In entrambi i casi, tuttavia – sempre a giudizio della Suprema Corte – l’errore è ascrivibile in maniera diretta ed esclusiva alla Corte di cassazione, restandone del tutto estranea la parte.
Nella fattispecie, invece – proseguono gli Ermellini – l’errore denunciato risiede nello stesso ricorso per cassazione, e solo di riflesso si è propagato alla sentenza, inducendo in essa una falsa rappresentazione (lo scambio di cognome) che non avrebbe potuto verificarsi altrimenti.
Nell’articolo 391-bis cpc non vi è spazio per l’errore valutativo.
Le osservazioni svolte nel ricorso ex art. 391-bis c.p.c. tendono allora a dimostrare – a parere dei giudici di legittimità – sia la natura materiale dell’errore commesso dalla difesa della ricorrente, sia la possibilità che la Suprema Corte ne scoprisse l’esistenza attraverso il raffronto di diversi elementi processuali.

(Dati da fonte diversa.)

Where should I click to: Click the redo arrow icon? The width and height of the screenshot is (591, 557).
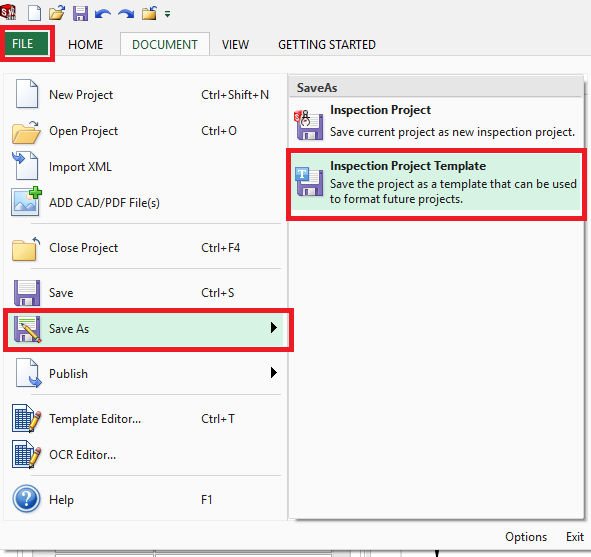[x=126, y=14]
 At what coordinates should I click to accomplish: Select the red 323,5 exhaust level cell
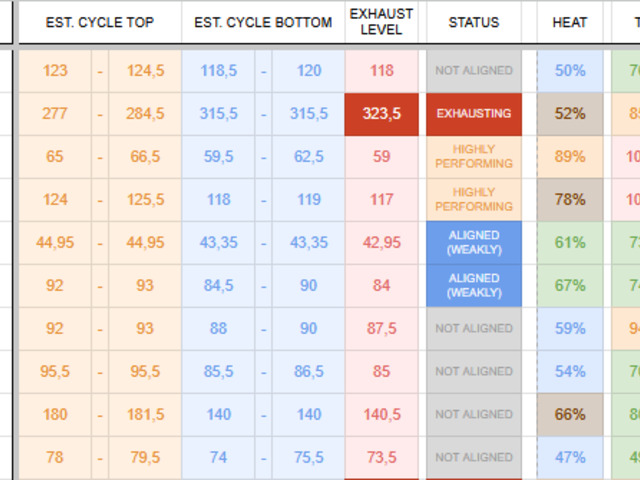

Ne deriva – concludono i giudici di piazza Cavour – che, non diversamente dalla critica all’interpretazione di un motivo o di un qualsivoglia altro atto processuale, anche dette censure allegano verso la sentenza impugnata un vizio di valutazione che non è né ostativo né percettivo, ma di esclusiva natura logica. E come tale esso si colloca al di fuori dello schema dell’art. 391-bis c.p.c. sopra delineato. Ne segue il rigetto del ricorso.
Una breve riflessione
La sentenza in rassegna offre interessanti spunti di riflessione in quanto si sofferma, contemporaneamente, sugli errori di tipo materiale, revocatorio e valutativo.
Nel ricordare che nell’articolo 391-bis c.p.c. non vi è spazio per tale ultimo tipo di errore, la Suprema Corte evidenzia che qualora l’errore, pur di tipo materiale, sia stato commesso non dalla Corte ma dalla stessa parte ricorrente, e, solo indirettamente, abbia interessato la sentenza, la richiesta di correzione allega un vizio di valutazione che, non essendo né ostativo né percettivo, non può trovare asilo nella richiamata disposizione dell’articolo 391-bis c.p.c.
Come dire che se la Corte ha errato perché indotta in errore dallo stesso ricorrente, non vi è spazio alcuno per azionare la procedura ex art. 391-bis c.p.c. né sotto il profilo della correzione dell’errore materiale, né sotto il diverso profilo dell’errore revocatorio.
La doglianza rientrerebbe, tutt’al più, astrattamente, nel motivo ex art. 360, primo comma n. 5, c.p.c.. Ma la doglianza sarebbe comunque inammissibile ove proposta avverso le sentenze emesse dalla Suprema Corte, non essendo previsto un simile rimedio.
L’interpretazione fornita dalla Suprema Corte, apparentemente rigorosa ma logicamente e giuridicamente corretta, tende ad evitare che una diversa e meno rigorosa interpretazione possa indurre la parte soccombente, sfruttando la disposizione ex art. 391-bis c.p.c., a chiedere la correzione di errori materiali da cui è affetta la sentenza ma che essa stessa ha provocato.